The European Commission is to extend anti-money laundering rules to the entire crypto sector as part of a wider overhaul of financial crime safeguards.
The package of legislative proposals includes the creation of a new EU authority to fight money laundering and a single EU rulebook to provide a consistent and harmonised framework for tackling financial crime across member states.
The measures recognise the emerging challenges linked to technological innovation, with the crypto sector a particular focus for rule-makers.
At present, only certain categories of crypto-asset service providers are included in the scope of EU AML/CFT rules. The proposed reform will extend these rules to the entire crypto sector, obliging all service providers to conduct due diligence on their customers.
The Commission says the amendments will ensure full traceability of crypto-asset transfers, such as bitcoin, and will allow for prevention and detection of their possible use for money laundering or terrorism financing.

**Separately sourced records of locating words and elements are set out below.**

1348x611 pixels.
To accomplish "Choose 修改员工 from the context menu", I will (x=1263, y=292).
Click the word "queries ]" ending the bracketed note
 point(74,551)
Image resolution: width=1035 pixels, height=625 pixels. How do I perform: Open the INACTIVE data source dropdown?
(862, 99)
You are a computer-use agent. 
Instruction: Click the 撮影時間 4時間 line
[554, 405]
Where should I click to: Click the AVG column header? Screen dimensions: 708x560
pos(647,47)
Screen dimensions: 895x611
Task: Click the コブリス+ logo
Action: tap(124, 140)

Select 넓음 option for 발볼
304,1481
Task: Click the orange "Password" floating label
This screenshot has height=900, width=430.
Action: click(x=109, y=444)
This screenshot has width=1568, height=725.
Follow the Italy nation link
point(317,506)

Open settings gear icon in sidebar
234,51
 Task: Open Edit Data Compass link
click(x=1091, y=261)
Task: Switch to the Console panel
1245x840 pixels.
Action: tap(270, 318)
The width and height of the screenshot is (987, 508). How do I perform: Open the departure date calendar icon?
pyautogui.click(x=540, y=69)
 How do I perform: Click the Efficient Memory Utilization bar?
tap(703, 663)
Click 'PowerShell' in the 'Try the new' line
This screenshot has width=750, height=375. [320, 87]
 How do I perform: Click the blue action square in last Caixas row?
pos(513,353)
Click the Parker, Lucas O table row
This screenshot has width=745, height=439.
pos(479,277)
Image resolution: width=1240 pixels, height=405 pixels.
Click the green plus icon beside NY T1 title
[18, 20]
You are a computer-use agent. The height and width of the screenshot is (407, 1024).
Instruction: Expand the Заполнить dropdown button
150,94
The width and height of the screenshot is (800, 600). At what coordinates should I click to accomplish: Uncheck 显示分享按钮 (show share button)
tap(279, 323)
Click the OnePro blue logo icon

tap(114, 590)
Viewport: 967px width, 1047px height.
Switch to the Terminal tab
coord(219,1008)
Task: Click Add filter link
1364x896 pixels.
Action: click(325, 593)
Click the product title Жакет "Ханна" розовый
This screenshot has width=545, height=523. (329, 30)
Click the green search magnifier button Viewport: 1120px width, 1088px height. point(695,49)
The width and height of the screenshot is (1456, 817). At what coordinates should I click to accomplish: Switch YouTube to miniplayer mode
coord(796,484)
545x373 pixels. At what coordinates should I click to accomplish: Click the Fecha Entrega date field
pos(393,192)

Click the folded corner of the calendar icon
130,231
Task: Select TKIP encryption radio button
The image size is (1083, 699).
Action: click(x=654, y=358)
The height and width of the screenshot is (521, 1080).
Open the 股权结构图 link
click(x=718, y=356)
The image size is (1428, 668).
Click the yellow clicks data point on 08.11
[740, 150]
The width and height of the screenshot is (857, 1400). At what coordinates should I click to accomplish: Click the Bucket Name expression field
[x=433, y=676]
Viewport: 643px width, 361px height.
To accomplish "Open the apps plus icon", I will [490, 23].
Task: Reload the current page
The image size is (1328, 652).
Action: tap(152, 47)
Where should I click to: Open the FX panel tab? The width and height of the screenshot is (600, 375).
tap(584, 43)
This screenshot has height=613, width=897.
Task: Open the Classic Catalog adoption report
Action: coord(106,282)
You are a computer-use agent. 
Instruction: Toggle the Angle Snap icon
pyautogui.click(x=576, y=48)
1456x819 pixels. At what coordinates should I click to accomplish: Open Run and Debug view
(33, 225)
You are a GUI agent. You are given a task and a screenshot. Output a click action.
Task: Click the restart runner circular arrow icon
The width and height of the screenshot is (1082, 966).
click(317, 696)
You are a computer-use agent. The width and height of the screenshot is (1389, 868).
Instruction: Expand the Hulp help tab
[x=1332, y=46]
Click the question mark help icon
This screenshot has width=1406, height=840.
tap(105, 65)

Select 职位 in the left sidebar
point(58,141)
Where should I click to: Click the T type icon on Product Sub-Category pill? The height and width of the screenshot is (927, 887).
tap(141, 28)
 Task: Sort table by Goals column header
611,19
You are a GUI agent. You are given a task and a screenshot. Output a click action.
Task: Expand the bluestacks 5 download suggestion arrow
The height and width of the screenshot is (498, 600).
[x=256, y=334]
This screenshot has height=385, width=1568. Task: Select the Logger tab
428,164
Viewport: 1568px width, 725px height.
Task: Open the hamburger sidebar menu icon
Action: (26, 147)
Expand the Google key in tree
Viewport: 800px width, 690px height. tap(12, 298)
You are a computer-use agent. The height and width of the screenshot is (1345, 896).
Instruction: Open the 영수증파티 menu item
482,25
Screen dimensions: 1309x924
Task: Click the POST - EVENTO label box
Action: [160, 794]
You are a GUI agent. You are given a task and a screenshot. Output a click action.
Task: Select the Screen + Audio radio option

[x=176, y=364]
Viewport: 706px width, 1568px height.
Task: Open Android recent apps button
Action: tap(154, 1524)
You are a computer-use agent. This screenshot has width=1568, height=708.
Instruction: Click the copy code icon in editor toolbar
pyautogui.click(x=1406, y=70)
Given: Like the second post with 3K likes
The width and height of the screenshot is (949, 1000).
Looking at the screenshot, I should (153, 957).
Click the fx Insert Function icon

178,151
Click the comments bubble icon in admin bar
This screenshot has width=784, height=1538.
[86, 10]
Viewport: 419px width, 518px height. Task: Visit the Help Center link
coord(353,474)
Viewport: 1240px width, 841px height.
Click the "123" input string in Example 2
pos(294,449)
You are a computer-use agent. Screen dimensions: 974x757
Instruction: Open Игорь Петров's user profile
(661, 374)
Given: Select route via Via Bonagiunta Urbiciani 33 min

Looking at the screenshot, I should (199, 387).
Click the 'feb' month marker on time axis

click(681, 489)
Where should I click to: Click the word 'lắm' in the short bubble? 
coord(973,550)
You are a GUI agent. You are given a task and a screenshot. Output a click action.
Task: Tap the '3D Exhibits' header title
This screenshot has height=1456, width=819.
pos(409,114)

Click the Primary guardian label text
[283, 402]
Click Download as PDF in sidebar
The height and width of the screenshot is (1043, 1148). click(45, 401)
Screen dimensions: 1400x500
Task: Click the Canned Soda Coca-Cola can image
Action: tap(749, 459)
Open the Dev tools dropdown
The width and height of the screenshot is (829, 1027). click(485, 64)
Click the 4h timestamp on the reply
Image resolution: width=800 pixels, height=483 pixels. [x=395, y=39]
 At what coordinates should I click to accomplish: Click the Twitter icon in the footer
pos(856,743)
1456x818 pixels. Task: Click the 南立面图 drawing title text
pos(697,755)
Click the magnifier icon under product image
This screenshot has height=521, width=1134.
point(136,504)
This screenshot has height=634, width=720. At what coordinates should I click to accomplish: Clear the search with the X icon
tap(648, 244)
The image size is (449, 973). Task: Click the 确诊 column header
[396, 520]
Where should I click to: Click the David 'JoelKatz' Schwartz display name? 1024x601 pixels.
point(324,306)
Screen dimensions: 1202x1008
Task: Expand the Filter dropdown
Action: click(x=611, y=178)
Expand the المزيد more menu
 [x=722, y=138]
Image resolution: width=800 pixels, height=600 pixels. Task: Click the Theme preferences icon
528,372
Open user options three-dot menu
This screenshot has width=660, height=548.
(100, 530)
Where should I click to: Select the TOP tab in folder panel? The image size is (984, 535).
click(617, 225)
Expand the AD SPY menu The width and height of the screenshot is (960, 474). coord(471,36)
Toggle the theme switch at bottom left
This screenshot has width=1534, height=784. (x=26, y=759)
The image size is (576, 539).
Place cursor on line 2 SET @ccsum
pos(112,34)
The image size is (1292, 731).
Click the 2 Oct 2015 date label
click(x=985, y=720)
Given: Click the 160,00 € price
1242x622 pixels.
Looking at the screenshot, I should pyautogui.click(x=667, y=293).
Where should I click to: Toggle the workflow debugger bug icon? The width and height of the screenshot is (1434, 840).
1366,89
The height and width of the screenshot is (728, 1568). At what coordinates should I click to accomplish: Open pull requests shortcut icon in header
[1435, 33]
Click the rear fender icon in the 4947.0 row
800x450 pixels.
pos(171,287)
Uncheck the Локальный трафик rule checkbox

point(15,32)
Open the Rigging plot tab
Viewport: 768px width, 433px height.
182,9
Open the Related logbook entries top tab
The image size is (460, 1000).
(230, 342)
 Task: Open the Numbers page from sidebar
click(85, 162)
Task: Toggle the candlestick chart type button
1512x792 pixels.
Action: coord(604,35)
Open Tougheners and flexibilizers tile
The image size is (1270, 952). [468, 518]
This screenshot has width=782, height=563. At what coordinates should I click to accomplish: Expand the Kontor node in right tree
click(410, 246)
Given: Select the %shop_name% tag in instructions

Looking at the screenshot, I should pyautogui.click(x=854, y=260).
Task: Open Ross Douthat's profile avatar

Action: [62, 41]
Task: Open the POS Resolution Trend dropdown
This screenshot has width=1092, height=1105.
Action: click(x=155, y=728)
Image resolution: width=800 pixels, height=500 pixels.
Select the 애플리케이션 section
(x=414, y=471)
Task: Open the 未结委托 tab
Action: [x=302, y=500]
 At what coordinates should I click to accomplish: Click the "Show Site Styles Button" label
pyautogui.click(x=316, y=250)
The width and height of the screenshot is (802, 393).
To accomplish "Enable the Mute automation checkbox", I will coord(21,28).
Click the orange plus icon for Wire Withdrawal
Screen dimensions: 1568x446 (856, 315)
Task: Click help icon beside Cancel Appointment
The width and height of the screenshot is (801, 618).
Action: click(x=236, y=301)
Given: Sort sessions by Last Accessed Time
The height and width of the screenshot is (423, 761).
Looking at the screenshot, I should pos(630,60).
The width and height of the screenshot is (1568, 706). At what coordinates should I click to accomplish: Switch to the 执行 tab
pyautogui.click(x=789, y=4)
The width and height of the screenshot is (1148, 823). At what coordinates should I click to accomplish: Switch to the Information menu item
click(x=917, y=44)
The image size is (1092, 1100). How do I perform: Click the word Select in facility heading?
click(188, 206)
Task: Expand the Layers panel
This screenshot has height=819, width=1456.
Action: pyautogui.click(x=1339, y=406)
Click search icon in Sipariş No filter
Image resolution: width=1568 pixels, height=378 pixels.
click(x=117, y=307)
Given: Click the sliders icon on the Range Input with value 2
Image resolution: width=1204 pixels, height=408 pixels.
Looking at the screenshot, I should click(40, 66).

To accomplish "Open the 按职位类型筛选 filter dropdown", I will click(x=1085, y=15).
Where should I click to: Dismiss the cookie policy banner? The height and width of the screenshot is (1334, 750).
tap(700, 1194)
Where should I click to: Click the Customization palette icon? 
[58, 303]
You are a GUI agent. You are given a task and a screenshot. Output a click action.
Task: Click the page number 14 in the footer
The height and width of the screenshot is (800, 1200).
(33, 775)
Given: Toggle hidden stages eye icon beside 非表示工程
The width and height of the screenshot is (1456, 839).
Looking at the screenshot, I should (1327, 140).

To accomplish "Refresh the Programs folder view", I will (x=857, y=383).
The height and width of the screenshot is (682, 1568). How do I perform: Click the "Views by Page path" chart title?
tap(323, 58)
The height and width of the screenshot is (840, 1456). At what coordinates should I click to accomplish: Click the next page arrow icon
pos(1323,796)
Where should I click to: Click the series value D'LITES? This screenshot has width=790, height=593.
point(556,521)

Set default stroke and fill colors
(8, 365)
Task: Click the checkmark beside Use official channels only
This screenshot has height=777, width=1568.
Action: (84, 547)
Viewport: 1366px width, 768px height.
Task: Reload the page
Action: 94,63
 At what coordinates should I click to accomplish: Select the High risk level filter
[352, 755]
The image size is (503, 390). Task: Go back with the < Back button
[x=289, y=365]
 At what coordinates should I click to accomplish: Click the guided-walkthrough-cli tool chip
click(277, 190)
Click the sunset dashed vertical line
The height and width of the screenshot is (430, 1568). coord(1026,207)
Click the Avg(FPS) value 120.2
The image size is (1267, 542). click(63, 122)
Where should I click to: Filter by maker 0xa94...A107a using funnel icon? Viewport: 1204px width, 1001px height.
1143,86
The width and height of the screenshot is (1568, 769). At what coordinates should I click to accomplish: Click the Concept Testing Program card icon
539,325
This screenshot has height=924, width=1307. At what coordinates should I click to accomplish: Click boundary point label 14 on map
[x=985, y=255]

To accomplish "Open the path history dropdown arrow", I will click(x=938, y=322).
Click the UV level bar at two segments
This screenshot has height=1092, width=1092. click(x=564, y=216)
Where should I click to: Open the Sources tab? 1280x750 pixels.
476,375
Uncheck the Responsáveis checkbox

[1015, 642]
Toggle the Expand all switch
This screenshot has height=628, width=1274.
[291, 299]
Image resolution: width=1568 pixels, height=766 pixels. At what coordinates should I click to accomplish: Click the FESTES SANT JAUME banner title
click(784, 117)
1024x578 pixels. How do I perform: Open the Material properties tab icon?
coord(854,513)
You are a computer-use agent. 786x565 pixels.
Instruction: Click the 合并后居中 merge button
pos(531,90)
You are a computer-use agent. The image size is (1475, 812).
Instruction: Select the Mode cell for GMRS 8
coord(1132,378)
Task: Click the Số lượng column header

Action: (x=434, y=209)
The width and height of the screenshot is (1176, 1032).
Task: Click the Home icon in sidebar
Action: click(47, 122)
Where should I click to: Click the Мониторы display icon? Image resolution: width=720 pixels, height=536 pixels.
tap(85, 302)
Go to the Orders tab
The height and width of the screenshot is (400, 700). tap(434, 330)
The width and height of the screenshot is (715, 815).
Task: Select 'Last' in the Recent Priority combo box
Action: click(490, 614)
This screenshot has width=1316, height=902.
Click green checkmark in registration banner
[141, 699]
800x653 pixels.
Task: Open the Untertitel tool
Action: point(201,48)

In addition, the document states that anonymous crypto asset wallets will be prohibited - a notion that has since been widely debunked as unenforceable and misleading, as nearly every crypto wallet is anonymous by default. More likely, the Commission is referring to the provision of anonymous services from third party custodians or exchanges, rather than the provision of software for self-custody.
Back in the real world, limits on hard cash payments are also to be harmonised, with the Commission proposing an an EU-wide ceiling of €10,000.
In addition, existing national registers of bank accounts will be connected, providing faster access for FIUs to information on bank accounts and safe deposit boxes. The Commission will also provide law enforcement authorities with access to this system, speeding up financial investigations and the recovery of criminal assets in cross-border cases.